━━ Text shown

Staying connected if your loved one is hospitalized due to COVID-19



A message from the Wellness Team, FNHA Office of the Chief Medical Officer

Hospitals have changed their guidelines for all visitors due to ​the pandemic, whether the visit is related to COVID-19 or not. These changes include restricting all but essential visits and doing COVID-19 screening of all visitors.

Because of this, we need to find alternative ways to remain connected to our loved ones who are hospitalized, fulfill our cultural protocols and responsibilities, and take care of our and their emotional wellbeing during the COVID-19 pandemic.

“No visitors" policies are in place to protect and prevent the very high risk of further spread. As restrictions may change over time, it is always a good idea to check before you go. Read about updated visitor guidelines in your region:

 Fraser Health

 Northern Health

 Island Health

 Vancouver Coastal Health

 Interior Health

Unfortunately, you may not be able to visit at all if your loved one is hospitalized related to COVID-19. You may not even be able to visit if they are in ICU or have been placed on a ventilator. Sadly, even loved ones who are journeying to the spirit world may not be allowed to receive visitors. Ask the health providers taking care of your loved one what the policy around visiting is at their facility.

━━━━

▶ _Exercise_:
Reproduce the full text on staying connected with a loved one hospitalized due to COVID-19, word for word. Work only from the text about staying connected with a hospitalized loved one.

━━ Source material

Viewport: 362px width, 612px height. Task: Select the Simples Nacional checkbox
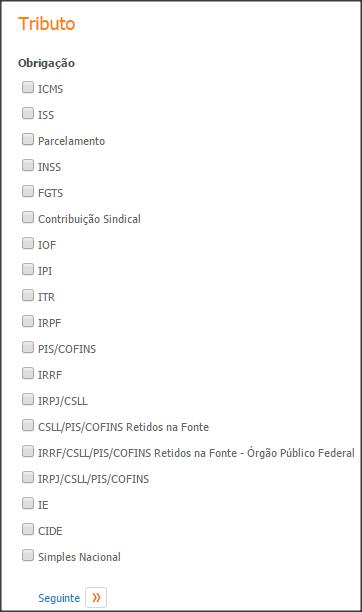(x=28, y=555)
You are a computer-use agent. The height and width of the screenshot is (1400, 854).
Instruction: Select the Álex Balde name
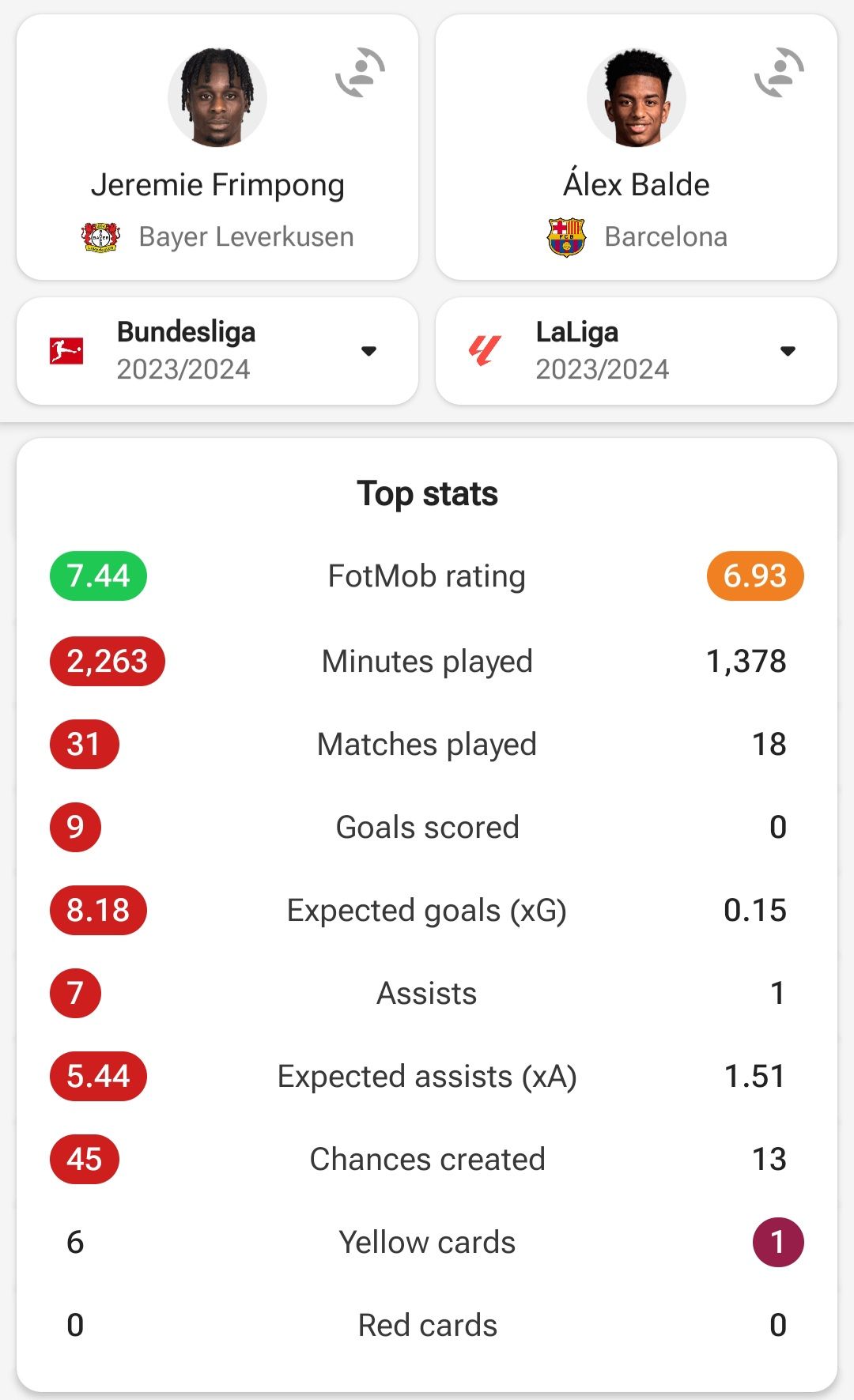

━━━━

▶ _The completed task_:
Staying connected if your loved one is hospitalized due to COVID-19



A message from the Wellness Team, FNHA Office of the Chief Medical Officer

Hospitals have changed their guidelines for all visitors due to ​the pandemic, whether the visit is related to COVID-19 or not. These changes include restricting all but essential visits and doing COVID-19 screening of all visitors.

Because of this, we need to find alternative ways to remain connected to our loved ones who are hospitalized, fulfill our cultural protocols and responsibilities, and take care of our and their emotional wellbeing during the COVID-19 pandemic.

“No visitors" policies are in place to protect and prevent the very high risk of further spread. As restrictions may change over time, it is always a good idea to check before you go. Read about updated visitor guidelines in your region:

 Fraser Health

 Northern Health

 Island Health

 Vancouver Coastal Health

 Interior Health

Unfortunately, you may not be able to visit at all if your loved one is hospitalized related to COVID-19. You may not even be able to visit if they are in ICU or have been placed on a ventilator. Sadly, even loved ones who are journeying to the spirit world may not be allowed to receive visitors. Ask the health providers taking care of your loved one what the policy around visiting is at their facility.